• _RECORDS FOR THIS EXERCISE_:
>> Begin

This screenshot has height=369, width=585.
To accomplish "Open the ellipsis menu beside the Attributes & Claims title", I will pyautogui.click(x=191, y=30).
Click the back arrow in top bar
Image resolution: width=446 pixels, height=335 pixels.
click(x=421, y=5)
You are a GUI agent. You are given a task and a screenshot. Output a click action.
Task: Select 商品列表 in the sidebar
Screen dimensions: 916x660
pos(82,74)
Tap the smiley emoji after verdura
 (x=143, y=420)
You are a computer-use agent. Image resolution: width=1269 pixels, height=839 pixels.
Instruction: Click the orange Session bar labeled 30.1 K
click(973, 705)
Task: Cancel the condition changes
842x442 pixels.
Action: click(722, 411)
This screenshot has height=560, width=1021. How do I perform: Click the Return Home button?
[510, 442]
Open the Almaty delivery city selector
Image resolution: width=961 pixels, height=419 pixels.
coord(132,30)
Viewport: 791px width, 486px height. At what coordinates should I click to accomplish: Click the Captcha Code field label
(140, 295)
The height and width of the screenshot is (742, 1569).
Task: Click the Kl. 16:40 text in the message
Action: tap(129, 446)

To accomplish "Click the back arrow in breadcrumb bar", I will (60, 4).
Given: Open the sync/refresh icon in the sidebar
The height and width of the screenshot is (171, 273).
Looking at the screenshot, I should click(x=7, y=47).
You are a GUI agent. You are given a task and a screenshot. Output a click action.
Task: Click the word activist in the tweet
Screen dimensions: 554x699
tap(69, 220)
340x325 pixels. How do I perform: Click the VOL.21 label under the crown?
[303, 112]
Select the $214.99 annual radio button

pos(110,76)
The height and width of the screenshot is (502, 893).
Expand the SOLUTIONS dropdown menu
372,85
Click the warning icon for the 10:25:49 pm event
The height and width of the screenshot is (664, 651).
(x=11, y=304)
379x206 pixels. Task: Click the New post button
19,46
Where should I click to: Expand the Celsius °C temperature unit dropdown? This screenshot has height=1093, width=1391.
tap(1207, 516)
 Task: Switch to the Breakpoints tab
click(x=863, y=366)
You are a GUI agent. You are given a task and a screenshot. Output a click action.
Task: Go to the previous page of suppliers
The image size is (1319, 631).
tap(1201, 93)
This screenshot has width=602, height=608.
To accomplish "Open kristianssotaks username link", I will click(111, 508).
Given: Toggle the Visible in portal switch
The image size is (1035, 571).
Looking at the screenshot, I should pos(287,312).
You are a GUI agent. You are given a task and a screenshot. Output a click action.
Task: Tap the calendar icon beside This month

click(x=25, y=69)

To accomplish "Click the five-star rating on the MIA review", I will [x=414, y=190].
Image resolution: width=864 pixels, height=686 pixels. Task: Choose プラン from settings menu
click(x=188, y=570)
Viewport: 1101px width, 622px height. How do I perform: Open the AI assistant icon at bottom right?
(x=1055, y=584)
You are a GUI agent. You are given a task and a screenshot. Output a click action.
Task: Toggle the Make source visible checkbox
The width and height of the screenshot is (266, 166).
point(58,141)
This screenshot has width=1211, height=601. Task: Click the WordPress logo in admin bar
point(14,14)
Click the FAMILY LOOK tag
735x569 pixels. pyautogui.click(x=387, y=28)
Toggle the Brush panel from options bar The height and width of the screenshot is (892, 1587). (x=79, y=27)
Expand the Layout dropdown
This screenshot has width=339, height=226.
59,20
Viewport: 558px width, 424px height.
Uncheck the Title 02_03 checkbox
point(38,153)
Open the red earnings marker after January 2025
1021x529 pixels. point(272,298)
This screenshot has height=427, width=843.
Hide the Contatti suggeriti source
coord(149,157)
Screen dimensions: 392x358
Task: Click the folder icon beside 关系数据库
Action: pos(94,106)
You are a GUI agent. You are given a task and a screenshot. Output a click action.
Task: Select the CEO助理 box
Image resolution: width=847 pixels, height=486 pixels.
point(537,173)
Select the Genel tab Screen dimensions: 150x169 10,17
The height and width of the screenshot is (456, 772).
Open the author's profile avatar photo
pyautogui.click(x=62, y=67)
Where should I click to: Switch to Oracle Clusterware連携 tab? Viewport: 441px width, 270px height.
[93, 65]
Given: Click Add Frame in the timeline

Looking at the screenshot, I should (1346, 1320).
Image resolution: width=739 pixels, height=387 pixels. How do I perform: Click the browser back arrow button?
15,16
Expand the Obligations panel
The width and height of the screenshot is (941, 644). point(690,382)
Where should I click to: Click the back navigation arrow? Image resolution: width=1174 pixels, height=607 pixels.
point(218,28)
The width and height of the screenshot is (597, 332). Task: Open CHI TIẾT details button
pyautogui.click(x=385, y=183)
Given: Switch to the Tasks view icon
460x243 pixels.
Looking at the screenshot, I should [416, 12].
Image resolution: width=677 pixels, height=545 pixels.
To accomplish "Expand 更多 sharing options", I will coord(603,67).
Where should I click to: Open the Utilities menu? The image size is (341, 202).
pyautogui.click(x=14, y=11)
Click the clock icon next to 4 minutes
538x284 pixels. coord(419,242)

>> End

From the listing above, copy each line that contains the string "should", matching case exactly.

• _WORKED SOLUTION_:
Viewport: 791px width, 486px height. At what coordinates should I click to accomplish: Click the Captcha Code field label
Looking at the screenshot, I should click(x=7, y=47).
Where should I click to: Expand the Celsius °C temperature unit dropdown? This screenshot has height=1093, width=1391.
Looking at the screenshot, I should pos(287,312).
Where should I click to: Switch to Oracle Clusterware連携 tab? Viewport: 441px width, 270px height.
Looking at the screenshot, I should (1346, 1320).
Where should I click to: Click the back navigation arrow? Image resolution: width=1174 pixels, height=607 pixels.
Looking at the screenshot, I should [416, 12].
Where should I click to: Open the Utilities menu? The image size is (341, 202).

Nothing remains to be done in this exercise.